Europäische Sozialpartner der Versicherungswirtschaft unterzeichnen Nachtrag zu ihrer Gemeinsamen Erklärung zu Vielfalt, Integration und Nichtdiskriminierung.
Am 17. September 2026 haben die Europäischen Sozialpartner der Versicherungswirtschaft nach langen Verhandlungen den Nachtrag „Vermeidung und Bekämpfung von Gewalt und Belästigung am Arbeitsplatz“ (Anhang A) zur Gemeinsamen Erklärung von 2022 zu Vielfalt, Inklusion und Nichtdiskriminierung (Anhang B) unterzeichnet. Damit bekräftigen Insurance Europe, AMICE und BIPAR auf Arbeitgeberseite sowie UNI Europa Finance auf Arbeitnehmerseite ihr gemeinsames Engagement für ein sicheres, gesundes und respektvolles Arbeitsumfeld.
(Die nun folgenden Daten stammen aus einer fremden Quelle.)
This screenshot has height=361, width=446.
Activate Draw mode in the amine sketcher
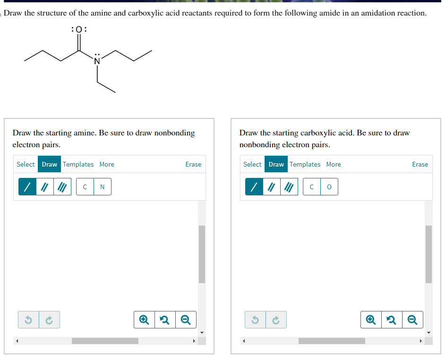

Der Nachtrag wurde in den vergangenen Monaten von der Plattform für den sozialen Dialog von Insurance Europe gemeinsam mit den anderen europäischen Sozialpartnerorganisationen ausgehandelt. Er ergänzt die bestehende Erklärung um Empfehlungen zum Umgang mit Gewalt und Belästigung am Arbeitsplatz. Der Nachtrag ist unverbindlich und begründet keine Verpflichtung der Branche zu konkreten Zielen. Er ist aber als Empfehlung für die Praxis anzusehen.
Inhaltlich sprechen sich die Sozialpartner für einen Null-Toleranz-Ansatz und die Verankerung entsprechender Präventionsmaßnahmen in den Unternehmensstrategien aus. Dies umfasst auch digitale Formen von Gewalt und Belästigung wie Cybermobbing.
Eine zentrale Rolle kommt auch in diesem Bereich dem sozialen Dialog zu. Betriebliche Leitlinien und – soweit relevant – gemeinsame Initiativen mit Arbeitnehmervertretungen sollen zur Prävention, Erkennung und Bearbeitung von Vorfällen beitragen. Als mögliche Maßnahmen werden Risikobewertungen, vertrauliche und unparteiische Verfahren, klare Zuständigkeiten sowie Schulungen und Unterstützungsangebote genannt. Dabei sollen geschlechtsspezifische Risiken berücksichtigt werden.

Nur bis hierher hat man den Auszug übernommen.